Bailaste el juego de las sillas

Recuerda alguna vez un cumpleaños al que asististe cuando eras pequeño y ya veías unas sillas arrimadas ahí en el centro. Si no lo viviste, te lo contaron. Muchos fuimos víctimas de este juego. ¿En qué consistía? Pues bueno, varias sillas colocadas en líneas rectas, pero espalda contra espalda se colocaban en el centro. Varios jugadores se colocaban alrededor de ellas y música al gusto del Dj, del padre o de la madre, o de quien maneje el equipo de música. El juego radicaba en que a medida que vaya la música sonando los participantes caminaban alrededor de las sillas, y cuando esta paraba a discreción de quien controlaba la música, los participantes debían sentarse. A medida que avanzaba el juego, y se vuelve a poner la música se eliminan las sillas, y los participantes velan por poder sentarse tratando obviamente de que quien está junto no se siente a como dé lugar. ¿Quién gana? El que se queda con la última silla.

INSTRUCCIONES DE TRABAJO:
1. En el texto sobre el juego de las sillas, ¿quién resulta ganador?
2. Reescribe como lista breve el párrafo del texto sobre el juego de las sillas que empieza por "Recuerda alguna vez un cumpleaños", conservando sus datos principales.
Las entradas provienen de una fuente distinta.

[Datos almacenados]

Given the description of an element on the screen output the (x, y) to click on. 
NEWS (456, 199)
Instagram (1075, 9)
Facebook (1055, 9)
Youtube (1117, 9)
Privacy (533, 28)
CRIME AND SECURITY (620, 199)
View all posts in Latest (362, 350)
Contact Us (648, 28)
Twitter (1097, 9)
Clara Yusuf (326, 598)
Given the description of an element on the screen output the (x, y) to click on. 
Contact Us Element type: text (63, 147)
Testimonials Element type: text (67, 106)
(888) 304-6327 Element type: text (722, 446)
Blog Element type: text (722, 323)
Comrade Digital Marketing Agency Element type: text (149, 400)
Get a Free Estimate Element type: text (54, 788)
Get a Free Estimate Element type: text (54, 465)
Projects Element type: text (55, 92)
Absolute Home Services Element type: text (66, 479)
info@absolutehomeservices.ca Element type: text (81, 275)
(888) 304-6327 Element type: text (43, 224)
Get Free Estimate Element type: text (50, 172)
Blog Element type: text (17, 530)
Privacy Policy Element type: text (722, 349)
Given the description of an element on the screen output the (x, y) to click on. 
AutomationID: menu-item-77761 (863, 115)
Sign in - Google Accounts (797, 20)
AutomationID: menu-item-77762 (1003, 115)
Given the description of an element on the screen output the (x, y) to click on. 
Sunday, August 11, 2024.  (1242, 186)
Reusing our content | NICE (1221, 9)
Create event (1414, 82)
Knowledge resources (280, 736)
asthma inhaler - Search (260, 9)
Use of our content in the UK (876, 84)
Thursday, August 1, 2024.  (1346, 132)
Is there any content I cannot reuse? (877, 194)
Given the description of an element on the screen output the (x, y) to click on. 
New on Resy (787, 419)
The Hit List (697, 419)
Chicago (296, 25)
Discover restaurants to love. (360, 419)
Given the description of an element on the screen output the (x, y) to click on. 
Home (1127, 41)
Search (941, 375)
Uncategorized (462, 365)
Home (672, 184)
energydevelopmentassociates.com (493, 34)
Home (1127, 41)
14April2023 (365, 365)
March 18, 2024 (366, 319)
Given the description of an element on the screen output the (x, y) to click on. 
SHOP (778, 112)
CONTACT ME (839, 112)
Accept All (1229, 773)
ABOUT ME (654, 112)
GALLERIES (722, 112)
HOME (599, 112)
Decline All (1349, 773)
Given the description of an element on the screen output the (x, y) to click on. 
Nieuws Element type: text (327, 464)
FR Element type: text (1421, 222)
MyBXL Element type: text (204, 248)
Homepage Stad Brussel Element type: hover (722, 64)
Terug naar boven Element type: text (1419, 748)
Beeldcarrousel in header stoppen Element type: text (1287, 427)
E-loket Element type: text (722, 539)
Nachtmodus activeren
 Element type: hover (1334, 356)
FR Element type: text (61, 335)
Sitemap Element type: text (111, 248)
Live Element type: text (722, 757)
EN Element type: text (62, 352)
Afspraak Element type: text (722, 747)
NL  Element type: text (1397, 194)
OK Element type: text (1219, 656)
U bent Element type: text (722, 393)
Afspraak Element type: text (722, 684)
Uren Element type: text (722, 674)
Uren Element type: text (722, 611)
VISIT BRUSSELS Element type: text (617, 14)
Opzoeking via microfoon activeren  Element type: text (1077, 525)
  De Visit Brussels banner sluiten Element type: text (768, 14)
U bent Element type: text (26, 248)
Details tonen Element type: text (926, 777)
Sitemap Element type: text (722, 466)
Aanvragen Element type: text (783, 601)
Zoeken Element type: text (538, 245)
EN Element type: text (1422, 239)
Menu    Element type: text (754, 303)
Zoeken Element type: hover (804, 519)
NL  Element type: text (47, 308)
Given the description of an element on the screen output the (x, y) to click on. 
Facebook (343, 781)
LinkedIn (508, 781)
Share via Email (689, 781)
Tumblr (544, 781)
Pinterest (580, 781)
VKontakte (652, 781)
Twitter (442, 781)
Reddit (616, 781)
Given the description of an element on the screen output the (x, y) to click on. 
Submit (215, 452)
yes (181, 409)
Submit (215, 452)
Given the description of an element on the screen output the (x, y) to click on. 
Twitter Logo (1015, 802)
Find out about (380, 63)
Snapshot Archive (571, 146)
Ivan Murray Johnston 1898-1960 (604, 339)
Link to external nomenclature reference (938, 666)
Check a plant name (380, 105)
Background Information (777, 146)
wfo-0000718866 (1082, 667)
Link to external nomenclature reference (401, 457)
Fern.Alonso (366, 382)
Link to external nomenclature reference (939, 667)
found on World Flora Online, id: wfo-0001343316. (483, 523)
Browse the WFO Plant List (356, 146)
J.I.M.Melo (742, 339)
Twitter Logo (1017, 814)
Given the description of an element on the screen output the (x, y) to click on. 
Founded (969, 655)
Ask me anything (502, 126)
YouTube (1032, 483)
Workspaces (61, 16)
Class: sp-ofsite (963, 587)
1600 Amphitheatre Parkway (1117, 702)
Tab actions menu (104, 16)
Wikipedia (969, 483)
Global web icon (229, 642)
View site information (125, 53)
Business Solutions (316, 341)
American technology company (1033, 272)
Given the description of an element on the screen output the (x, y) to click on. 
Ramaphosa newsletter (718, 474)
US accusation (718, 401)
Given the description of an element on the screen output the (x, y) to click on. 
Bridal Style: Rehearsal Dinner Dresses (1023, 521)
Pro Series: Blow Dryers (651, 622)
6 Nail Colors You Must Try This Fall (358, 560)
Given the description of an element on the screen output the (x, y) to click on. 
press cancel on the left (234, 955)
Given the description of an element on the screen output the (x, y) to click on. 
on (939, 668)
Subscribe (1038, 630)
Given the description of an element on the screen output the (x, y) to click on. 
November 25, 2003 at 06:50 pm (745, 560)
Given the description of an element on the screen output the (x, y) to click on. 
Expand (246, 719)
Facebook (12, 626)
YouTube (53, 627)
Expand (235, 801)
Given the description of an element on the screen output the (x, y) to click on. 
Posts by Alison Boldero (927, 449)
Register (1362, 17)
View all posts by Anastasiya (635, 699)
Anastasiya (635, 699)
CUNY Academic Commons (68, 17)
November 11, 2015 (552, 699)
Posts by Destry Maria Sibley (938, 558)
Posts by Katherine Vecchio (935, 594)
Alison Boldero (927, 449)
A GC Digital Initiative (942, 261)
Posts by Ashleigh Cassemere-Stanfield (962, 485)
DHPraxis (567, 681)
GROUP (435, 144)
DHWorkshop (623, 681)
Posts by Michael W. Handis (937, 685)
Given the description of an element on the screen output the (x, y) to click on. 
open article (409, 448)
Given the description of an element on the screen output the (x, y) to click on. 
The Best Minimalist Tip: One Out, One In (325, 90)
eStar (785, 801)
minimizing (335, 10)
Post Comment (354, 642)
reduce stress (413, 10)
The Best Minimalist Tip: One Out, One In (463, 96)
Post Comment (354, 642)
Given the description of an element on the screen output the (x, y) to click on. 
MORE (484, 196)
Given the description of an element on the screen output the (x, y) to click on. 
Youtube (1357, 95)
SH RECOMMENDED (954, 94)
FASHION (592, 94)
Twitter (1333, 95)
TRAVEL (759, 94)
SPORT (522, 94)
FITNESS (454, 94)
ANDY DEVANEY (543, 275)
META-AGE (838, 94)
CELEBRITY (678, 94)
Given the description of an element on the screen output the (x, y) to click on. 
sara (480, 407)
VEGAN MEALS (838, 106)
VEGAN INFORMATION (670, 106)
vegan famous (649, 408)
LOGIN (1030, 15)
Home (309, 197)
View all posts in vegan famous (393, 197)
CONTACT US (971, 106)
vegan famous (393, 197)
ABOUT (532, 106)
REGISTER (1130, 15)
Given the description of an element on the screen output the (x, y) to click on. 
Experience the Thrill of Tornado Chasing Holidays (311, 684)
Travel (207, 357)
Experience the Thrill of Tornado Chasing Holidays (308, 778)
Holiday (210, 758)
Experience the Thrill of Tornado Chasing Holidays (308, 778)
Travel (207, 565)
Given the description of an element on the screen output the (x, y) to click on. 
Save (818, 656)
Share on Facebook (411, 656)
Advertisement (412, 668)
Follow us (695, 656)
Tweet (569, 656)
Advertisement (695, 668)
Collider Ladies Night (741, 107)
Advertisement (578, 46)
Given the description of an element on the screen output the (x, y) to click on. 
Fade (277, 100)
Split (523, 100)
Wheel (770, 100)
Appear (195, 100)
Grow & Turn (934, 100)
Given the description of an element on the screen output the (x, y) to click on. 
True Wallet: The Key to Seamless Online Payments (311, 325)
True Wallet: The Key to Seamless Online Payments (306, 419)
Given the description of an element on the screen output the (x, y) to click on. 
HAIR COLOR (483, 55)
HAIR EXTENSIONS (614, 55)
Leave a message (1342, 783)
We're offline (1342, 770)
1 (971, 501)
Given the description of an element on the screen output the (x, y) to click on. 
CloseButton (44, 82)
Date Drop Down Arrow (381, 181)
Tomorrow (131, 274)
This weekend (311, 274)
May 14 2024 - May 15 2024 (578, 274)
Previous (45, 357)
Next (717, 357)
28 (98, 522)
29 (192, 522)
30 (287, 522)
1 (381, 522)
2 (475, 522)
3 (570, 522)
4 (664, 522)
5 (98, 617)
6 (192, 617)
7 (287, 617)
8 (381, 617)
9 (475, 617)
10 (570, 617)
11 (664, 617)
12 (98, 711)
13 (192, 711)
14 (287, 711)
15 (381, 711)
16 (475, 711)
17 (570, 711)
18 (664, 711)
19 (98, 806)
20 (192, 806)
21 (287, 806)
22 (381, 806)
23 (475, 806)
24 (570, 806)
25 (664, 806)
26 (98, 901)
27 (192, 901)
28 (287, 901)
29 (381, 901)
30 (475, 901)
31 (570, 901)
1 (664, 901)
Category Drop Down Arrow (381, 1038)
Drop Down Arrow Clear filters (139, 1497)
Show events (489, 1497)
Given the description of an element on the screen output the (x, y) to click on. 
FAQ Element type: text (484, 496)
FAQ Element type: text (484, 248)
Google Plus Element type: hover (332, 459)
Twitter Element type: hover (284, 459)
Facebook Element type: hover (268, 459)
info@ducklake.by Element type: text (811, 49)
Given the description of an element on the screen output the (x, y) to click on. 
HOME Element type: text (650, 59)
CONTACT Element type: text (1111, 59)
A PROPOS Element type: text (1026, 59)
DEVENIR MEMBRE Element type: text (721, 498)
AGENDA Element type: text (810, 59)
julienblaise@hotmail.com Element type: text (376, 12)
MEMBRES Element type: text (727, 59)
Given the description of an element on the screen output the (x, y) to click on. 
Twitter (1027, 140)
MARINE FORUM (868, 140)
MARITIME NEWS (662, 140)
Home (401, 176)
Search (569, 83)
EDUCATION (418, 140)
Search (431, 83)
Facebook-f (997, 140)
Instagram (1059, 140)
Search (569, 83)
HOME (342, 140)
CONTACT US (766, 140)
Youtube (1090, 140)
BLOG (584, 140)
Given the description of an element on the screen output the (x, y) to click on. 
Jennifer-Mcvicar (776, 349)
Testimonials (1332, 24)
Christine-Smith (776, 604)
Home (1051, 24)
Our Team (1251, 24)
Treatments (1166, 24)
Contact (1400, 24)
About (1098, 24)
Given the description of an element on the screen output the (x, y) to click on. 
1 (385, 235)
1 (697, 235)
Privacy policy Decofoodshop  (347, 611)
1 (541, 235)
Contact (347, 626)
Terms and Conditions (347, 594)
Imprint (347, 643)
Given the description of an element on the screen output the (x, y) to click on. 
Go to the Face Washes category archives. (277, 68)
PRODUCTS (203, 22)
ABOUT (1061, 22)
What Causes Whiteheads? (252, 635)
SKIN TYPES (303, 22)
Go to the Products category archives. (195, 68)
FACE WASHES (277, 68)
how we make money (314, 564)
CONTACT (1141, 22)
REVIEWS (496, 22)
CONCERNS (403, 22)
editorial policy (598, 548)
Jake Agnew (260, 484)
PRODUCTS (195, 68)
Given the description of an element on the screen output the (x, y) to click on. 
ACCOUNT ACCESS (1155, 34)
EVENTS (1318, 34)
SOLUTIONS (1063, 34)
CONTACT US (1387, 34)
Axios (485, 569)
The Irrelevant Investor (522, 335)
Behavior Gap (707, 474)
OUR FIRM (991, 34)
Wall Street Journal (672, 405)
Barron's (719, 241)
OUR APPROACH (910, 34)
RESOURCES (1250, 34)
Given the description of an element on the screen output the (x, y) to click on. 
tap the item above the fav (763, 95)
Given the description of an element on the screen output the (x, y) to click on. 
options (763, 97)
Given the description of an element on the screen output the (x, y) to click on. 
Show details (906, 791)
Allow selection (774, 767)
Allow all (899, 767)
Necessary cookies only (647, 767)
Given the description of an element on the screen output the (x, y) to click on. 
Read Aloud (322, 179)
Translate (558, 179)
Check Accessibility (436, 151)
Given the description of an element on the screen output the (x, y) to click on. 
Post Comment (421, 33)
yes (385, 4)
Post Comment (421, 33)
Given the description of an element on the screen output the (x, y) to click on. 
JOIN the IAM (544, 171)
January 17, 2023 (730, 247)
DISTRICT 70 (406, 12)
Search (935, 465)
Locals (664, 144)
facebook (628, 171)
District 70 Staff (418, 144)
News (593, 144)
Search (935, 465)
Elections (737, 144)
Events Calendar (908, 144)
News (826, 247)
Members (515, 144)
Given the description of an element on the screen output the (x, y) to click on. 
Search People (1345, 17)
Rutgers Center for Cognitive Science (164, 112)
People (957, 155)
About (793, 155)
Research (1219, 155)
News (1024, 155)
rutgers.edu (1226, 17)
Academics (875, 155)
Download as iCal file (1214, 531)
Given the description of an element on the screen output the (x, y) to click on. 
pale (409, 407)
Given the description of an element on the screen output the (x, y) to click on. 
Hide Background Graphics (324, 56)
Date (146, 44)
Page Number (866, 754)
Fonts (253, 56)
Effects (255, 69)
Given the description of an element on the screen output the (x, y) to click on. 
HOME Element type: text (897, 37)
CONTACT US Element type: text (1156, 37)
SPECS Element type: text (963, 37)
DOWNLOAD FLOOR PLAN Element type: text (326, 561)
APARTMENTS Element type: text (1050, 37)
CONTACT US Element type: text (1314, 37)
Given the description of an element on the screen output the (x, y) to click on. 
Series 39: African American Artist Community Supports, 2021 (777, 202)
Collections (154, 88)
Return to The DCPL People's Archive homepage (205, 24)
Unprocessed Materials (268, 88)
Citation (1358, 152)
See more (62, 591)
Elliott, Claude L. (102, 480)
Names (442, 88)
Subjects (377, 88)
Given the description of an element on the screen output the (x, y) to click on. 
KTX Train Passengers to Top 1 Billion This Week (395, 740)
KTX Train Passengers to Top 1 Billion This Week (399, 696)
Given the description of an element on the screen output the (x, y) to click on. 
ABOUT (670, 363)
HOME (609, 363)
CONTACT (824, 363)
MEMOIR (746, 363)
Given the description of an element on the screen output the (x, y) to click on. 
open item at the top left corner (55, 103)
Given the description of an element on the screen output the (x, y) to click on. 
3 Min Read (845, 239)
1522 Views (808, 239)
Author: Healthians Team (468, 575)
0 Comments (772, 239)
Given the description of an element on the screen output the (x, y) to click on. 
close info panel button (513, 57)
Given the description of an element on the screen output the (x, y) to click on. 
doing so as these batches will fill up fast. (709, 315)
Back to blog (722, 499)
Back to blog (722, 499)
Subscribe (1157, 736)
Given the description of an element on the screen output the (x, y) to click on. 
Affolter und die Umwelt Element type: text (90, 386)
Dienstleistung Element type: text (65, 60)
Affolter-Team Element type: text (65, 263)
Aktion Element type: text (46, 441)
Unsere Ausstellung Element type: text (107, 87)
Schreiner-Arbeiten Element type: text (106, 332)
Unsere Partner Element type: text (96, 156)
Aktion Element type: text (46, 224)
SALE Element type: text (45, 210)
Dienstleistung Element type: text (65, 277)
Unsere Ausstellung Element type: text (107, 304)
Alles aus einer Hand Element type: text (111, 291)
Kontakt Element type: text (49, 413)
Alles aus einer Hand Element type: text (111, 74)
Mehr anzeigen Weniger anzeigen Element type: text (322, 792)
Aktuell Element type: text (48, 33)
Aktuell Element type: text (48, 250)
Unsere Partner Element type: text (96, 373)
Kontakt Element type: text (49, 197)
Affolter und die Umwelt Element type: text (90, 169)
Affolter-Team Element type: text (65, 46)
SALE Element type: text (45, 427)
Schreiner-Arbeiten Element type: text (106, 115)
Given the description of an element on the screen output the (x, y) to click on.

RESULTADOS POR TAREA:
1. El que se queda con la última silla.

2.
- Es un juego habitual en los cumpleaños infantiles.
- Varias sillas se colocan en el centro, en líneas rectas y espalda contra espalda.
- Los participantes caminan alrededor de ellas mientras suena la música, que controla quien maneja el equipo.
- Cuando la música se detiene, todos deben sentarse.
- Cada vez que vuelve a sonar la música se eliminan sillas, y cada jugador intenta sentarse impidiendo que el de al lado lo consiga.
- Gana quien se queda con la última silla.